Scandinavian traditional music has been embraced by celebrated performers of Irish and Celtic music, who incorporate those traditions and songs into their work.

“It may be a recent addition to the scene, but if you go to an area contra dance, I do not think it would be surprising to find one or more Swedish dances as part of the mix,” says Murphy.

The number of performers can vary greatly in traditional music.

“As in other years during the festival, we are hosting an afternoon jam session at McNeill's Brewery, where up to 40 musicians will be playing together,” says Murphy. “But often traditional music is more modest in scale, with very few players performing.”

The festival gives people the chance to hear authentic traditional music in various genres side by side. Murphy believes that the mission of Northern Roots Festival is to present traditional music in such a way that will highlight the style and technique of the original music.

“Nowadays, you can find a fiddler playing with a big band or put into another large ensemble arrangement, which is great, but it's not what we are showcasing here,” says Murphy.

You might say Murphy wants to emphasize the traditional in traditional music.

“We try to discover the essence of this music,” he explains. “I don't want to sound moralistic, but we are committed to presenting the music as intimately as possible, as aesthetically true as we can, and as pure as you will find it.”

The festival has come a long way in the past decade.

“Originally it was quite small,” says Murphy. “We had less than 10 players, now we have over 25. More and more, especially as the proficiency of our musical community has grown, we try to promote local players at the festival. We see Northern Roots as a community event, although always keeping the music at a high level.
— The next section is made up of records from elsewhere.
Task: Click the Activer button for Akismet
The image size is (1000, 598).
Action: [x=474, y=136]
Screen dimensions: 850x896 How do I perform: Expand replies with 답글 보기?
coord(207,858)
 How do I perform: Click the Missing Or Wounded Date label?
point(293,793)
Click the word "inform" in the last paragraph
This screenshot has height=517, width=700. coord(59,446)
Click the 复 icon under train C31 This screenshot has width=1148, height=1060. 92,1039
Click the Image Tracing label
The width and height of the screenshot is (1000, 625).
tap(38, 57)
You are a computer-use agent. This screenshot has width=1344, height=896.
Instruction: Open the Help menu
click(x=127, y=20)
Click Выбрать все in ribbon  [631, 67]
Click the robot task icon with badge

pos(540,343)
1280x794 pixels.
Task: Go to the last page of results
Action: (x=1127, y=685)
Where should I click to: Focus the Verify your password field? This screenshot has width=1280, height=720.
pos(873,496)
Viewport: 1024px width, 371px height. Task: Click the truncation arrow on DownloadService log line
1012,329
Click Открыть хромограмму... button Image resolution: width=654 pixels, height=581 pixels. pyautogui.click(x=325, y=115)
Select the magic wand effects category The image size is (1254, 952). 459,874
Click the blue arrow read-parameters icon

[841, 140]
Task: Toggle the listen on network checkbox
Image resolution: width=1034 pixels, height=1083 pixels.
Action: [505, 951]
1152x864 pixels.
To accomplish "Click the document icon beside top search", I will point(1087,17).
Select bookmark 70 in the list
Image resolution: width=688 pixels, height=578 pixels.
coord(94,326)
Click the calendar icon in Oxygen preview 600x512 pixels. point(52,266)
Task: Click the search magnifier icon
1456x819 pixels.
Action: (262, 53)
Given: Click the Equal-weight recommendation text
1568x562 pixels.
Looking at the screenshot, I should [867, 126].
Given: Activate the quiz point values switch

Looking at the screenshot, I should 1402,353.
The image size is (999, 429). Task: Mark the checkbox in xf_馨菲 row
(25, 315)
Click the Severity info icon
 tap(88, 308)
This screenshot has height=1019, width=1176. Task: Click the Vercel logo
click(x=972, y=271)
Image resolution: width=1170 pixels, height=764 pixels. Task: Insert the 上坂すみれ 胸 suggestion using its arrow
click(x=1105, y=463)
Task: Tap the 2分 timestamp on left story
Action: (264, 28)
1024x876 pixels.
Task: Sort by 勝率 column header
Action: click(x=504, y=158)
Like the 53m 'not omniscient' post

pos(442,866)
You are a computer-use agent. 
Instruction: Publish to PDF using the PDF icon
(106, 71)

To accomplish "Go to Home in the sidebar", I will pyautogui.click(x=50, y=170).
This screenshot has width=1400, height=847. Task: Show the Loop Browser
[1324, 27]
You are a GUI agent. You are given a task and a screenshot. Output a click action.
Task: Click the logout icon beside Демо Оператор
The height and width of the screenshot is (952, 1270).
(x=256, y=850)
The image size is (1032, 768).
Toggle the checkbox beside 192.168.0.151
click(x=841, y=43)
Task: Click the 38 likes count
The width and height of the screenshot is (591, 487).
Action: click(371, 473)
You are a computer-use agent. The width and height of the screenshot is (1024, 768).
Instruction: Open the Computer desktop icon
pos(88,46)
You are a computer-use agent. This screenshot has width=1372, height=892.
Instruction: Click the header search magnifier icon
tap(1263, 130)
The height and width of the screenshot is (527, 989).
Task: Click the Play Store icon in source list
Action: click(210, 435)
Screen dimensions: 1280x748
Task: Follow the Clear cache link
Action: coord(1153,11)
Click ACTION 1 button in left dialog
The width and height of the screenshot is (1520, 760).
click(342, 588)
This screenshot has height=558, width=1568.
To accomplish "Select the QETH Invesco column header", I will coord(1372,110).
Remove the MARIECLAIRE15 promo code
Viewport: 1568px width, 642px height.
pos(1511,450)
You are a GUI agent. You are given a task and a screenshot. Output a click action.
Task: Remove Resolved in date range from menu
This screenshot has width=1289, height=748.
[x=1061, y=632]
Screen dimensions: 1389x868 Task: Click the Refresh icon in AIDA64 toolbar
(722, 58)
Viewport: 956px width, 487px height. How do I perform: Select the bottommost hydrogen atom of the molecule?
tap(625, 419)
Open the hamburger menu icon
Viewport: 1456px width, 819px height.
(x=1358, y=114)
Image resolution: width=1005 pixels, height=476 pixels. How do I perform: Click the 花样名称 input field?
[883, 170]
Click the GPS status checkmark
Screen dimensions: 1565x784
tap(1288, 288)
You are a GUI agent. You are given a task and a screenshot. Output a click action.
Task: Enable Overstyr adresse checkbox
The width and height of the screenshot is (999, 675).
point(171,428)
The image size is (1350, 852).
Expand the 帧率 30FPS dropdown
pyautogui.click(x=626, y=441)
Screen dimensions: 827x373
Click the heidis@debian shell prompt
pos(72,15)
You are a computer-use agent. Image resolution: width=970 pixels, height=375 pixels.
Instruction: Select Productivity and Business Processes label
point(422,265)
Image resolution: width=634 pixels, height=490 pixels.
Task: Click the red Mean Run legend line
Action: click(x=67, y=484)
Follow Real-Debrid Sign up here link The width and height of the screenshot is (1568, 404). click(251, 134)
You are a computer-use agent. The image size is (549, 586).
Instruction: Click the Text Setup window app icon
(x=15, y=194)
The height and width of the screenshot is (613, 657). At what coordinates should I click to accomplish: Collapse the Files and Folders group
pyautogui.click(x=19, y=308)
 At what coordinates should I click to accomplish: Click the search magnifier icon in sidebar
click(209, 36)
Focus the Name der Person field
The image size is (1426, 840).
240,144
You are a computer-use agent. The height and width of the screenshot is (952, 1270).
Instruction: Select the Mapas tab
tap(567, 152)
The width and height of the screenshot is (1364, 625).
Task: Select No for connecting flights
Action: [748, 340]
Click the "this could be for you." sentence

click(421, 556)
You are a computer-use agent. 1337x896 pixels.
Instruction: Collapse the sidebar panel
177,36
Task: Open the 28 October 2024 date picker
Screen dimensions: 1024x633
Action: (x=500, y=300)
We also try to encourage local musicians to collaborate with someone new, to pull their music together in a fresh way.”

The programing for Northern Roots attempts to balance three things: presenting, performing, and teaching.

“We present many styles of music and dance,” Murphy says. “In the last few years, there has been the addition of a dance element at Northern Roots and there will be set dance teaching. More than performing happens here. There are a range of workshops.”

Murphy will be playing more this year than he has in others, but he usually like to spend his day just listening to these high-caliber musicians and sitting in on some classes.

“This year I am particularly excited about Mariel Vandersteel, a phenomenal player and teacher of Scandinavian music, who makes hauntingly beautiful music and will be teaching a class,” he says.

The goal of programming events at Northern Roots is to attract many different kinds of people.

“I would put our audiences in categories,” says Murphy. “First, we have musicians who come to play and learn. Then there are those who don't play but love the music. They many be more interested in one thing or another, such as instrumental or singing music, or even traditional-music-based dancing. Finally, we like to present events that are suitable for the whole family, including a dance the afternoon of the festival.”

Murphy says Northern Roots is important because there are so few events like this.

“There used to be the Champlain Valley Festival in Burlington, which we traditional musicians would walk on our hands and knees to attended, but that recently folded,” he says. “There is another festival in Randolph that is beloved by traditional music fans. But there is not a lot more than that around here.”

Yet, Northern Roots keeps growing.

“We do attract a big crowd and we often sell out the New England Youth Theatre, where we have performed for many years,” says Murphy. “There was some thought about shifting to a big venue, but we are hesitant to move. We like the ambiance of NEYT, and its intimate space allows us not to have to use amplification at most of our events.”